A Advocacia-Geral da União (AGU) não tem competência para adotar medidas judiciais contra a Meta. De acordo com os juristas ouvidos pela Gazeta do Povo, a big tech –responsável pelo Facebook e Instagram – não era sequer obrigada a responder os questionamentos feitos pelo órgão, mas enviou seu posicionamento nesta segunda-feira (13). A atuação da AGU ocorreu após a empresa anunciar a desativação da ferramenta de checagem de fatos e substituí-la por notas da comunidade, como funciona no X.
Após receber as informações fornecidas pela Meta, a AGU declarou que as alterações promovidas pela plataforma “causam grave preocupação”. O órgão também informou a realização de uma audiência pública com outros órgãos e ministérios, ainda com data a ser definida. Na ocasião, serão discutidos os efeitos da nova política implementada pela Meta.
“Dentro de um escopo de Estado de Direito, eu não enxergo que tipo de ação caberia a AGU contra a Meta”, aponta a consultora jurídica Katia Magalhães. Ela ainda acrescenta que a AGU deve defender os interesses da União, o que é diferente de defender os interesses do governo federal. “Está havendo uma deturpação à AGU, deixando de ser uma instituição que tem esse papel de representar a União, para ser uma representante dos interesses pessoais de quem está ocupando o governo. Uma atuação de uma empresa privada não afeta os interesses jurídicos da União.”
AGU perde foco institucional e assume postura de defesa do governo
A União Federal é uma pessoa jurídica que deve atuar em defesa dos interesses do país, não do governo federal. A Advocacia-Geral da União não é vinculada a nenhum dos três Poderes, justamente porque representa todos eles. No entanto, o advogado-geral da União é escolhido pelo presidente da República, possui status de ministro e tem como competência assessorar o chefe do Executivo na proteção do Estado brasileiro. O órgão também é a responsável por representar a União diante do Supremo Tribunal Federal (STF).

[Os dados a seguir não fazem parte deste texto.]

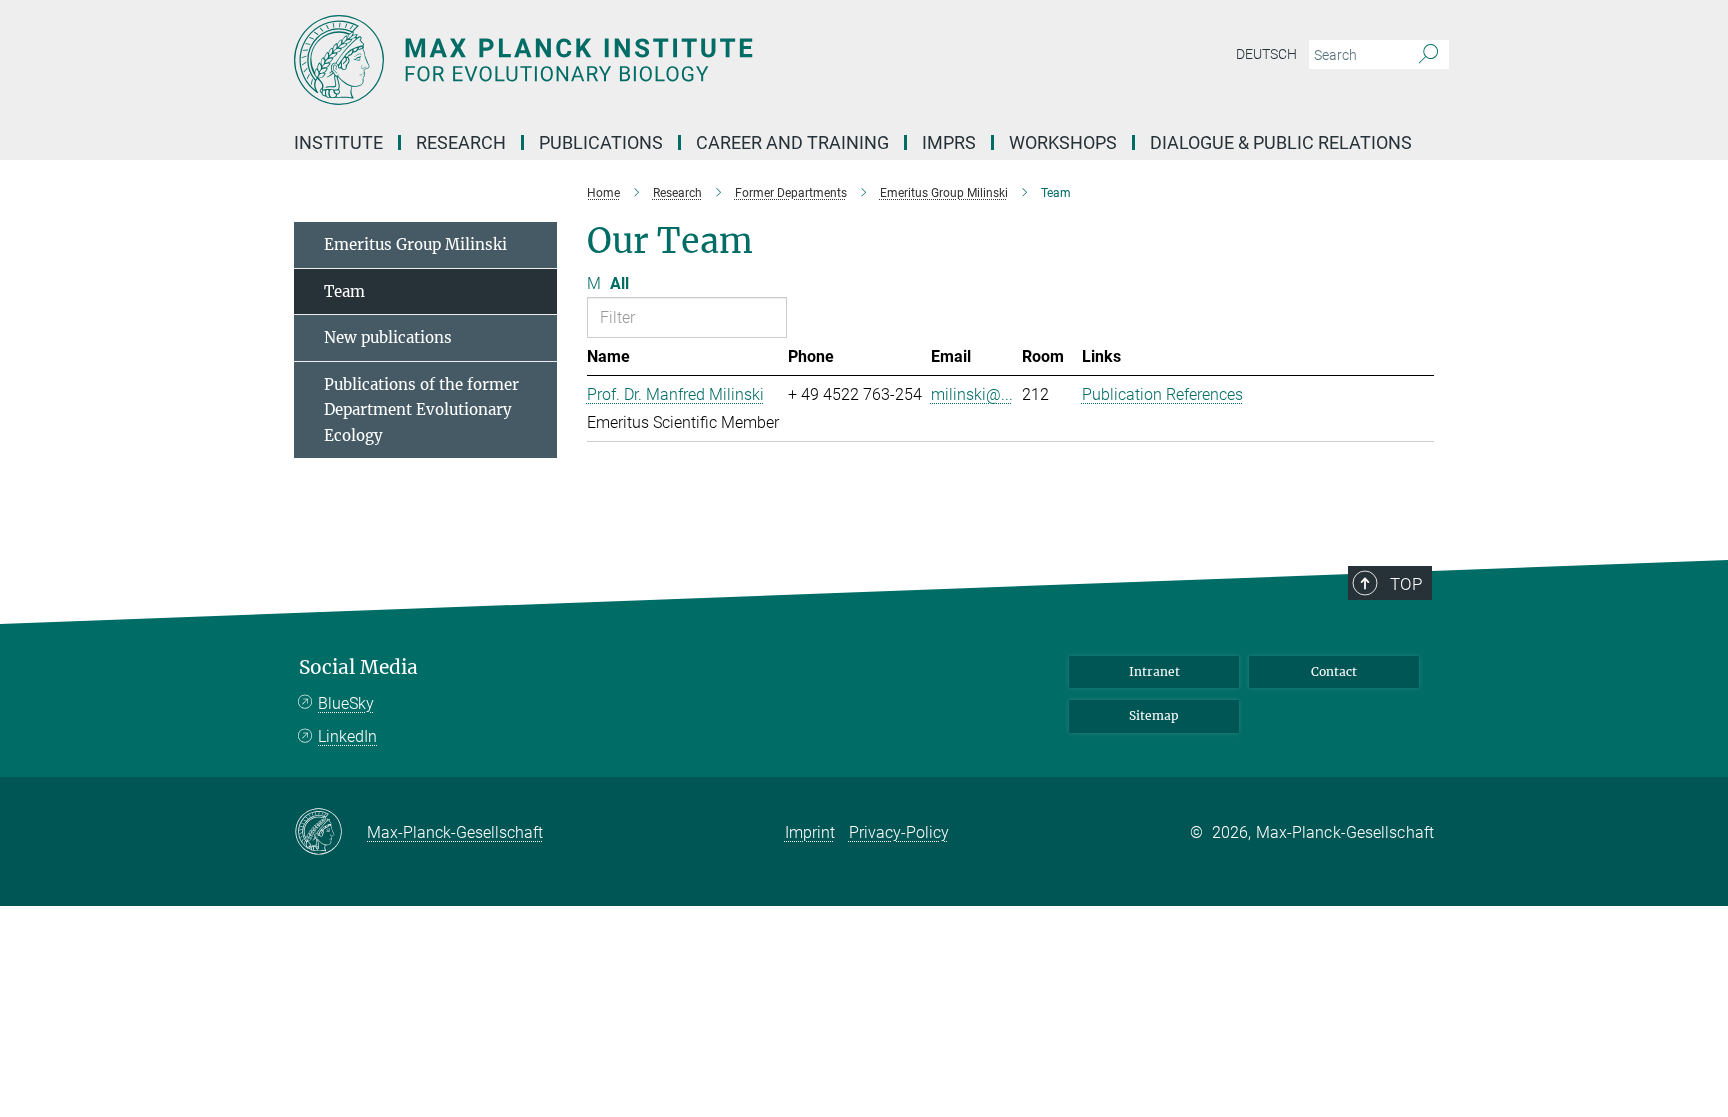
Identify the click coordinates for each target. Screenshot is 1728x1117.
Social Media (358, 667)
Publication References (1162, 394)
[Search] (1428, 55)
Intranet (1154, 671)
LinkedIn (347, 736)
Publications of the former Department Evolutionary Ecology (421, 410)
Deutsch (1266, 54)
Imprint (810, 832)
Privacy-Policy (899, 832)
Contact (1334, 671)
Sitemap (1154, 715)
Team (344, 291)
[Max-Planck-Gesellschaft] (330, 833)
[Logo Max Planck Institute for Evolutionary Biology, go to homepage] (669, 60)
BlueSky (346, 703)
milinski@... (972, 394)
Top (1406, 584)
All (619, 283)
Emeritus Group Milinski (415, 244)
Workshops (1063, 142)
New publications (388, 337)
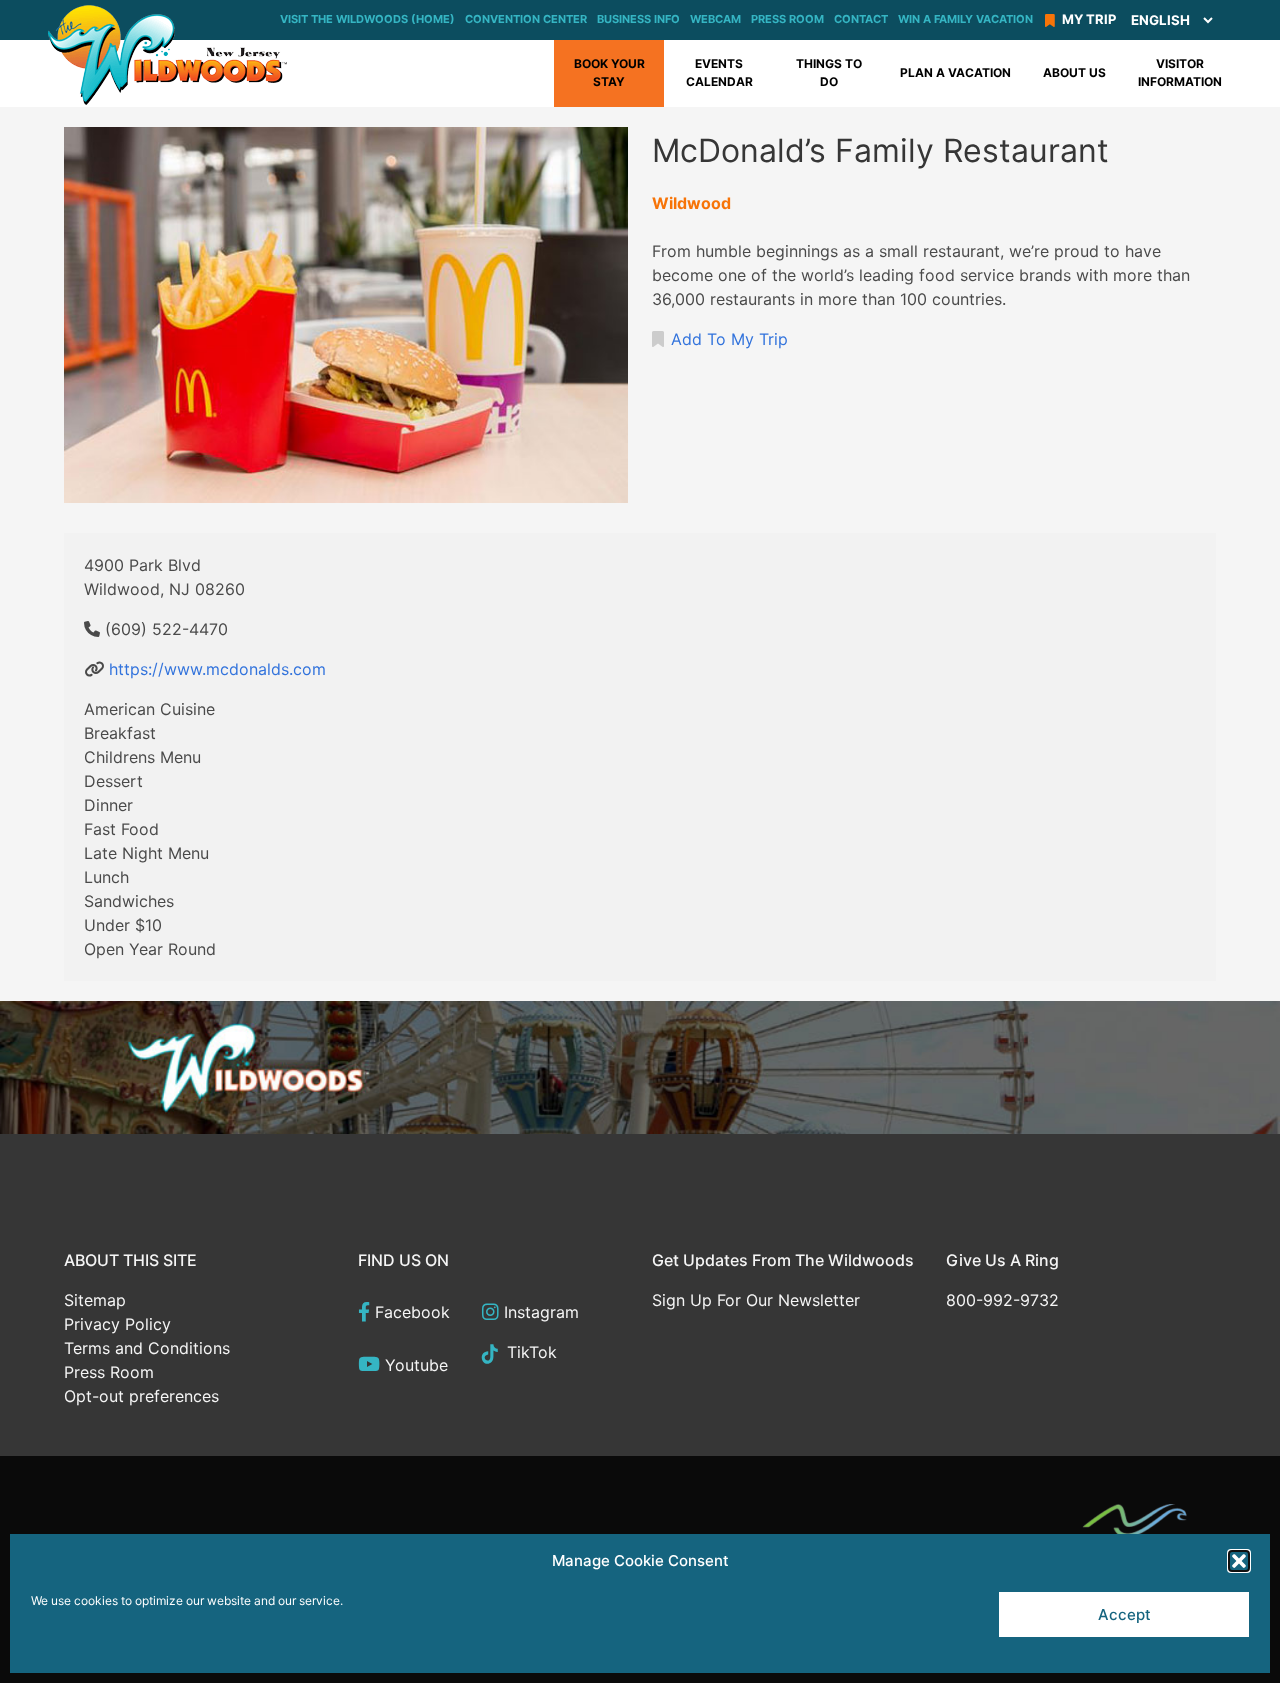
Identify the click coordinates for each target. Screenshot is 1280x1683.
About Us (1074, 72)
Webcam (715, 19)
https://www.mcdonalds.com (217, 669)
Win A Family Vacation (965, 19)
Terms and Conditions (147, 1348)
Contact (861, 19)
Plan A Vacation (955, 72)
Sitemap (95, 1300)
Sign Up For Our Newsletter (756, 1300)
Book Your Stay (609, 72)
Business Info (638, 19)
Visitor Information (1180, 72)
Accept (1124, 1614)
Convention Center (526, 19)
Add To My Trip (729, 339)
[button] (1239, 1561)
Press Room (787, 19)
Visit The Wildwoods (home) (367, 19)
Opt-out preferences (141, 1396)
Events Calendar (719, 72)
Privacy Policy (117, 1324)
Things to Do (829, 72)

Com o envolvimento da Corte em temas ideológicos, a atuação da AGU também tem se alinhado frequentemente a essas pautas. Andre Marsiglia, advogado e especialista em liberdade de expressão, destaca que a AGU tem sido há bastante tempo um braço jurídico do governo petista. “O órgão é de Estado, não de governo, e de apoio, não de combate judicial ativo. A AGU perdeu completamente sua identidade institucional nesse governo”, explica.
As agências de checagem têm o poder de classificar o conteúdo de notícias selecionadas por eles. A ideia é que essas etiquetas de classificação alertem o usuário e reduza o alcance das postagens marcadas. Esse sistema será substituído pela Meta por Notas da Comunidade, criada pelo X. A diferença é que os próprios usuários poderão adicionar o contexto ou desmentir informações falsas de forma colaborativa, o que faz com que o modelo seja descentralizado e valorize a diversidade de perspectivas.
Meta não comete crimes ao alterar sua polícia gerencial
Para Marsiglia as interferências indevidas da AGU afetam indevidamente a liberdade empresarial. “Essa atuação interfere também no equilíbrio entre os poderes, pois atropela o Ministério Público Federal (MPF), único legitimado a questionar a Meta sobre a condução de sua relação com o consumidor ou usuário”, explica. Uma ação do MPF seria cabível se as mudanças implementadas prejudicassem os direitos dos usuários, a proteção do consumidor ou o direito à informação.
Entre as atribuições do Ministério Público Federal está a de fiscalizar a aplicação das leis no país. No entanto, para Magalhães, também não há, até o momento, matéria para atuação do MPF, já que a Meta não infringiu nenhuma legislação. “O Direito Empresarial no Brasil permite que as empresas possam adotar qualquer política gerencial ou alterar a formação de gestão da forma que considerarem melhor. Se houver alguma prática ilícita no futuro, o MPF poderá tomar as providências cabíveis”, conclui.
Os crimes contra a honra, como calúnia, injúria e difamação, que podem ser cometidos nas redes sociais, são casos em que é possível mover uma ação penal privada. Nesses casos, qualquer pessoa que se sentir ofendida pode ingressar com uma ação penal diretamente na Justiça. Esse tipo de situação, entretanto, também não está relacionado às funções do MPF.
Ainda de acordo com Marsiglia, a Meta não tinha qualquer obrigação jurídica de responder aos questionamentos levantados pela AGU. “A resposta é um sinal de boa-fé. Não tinha obrigação jurídica, mas respondeu. Isso mostra que a Meta não quer provocar o Estado brasileiro, fazendo política com a ocorrência. Resta saber se o Estado brasileiro possui a mesma intenção”, finaliza.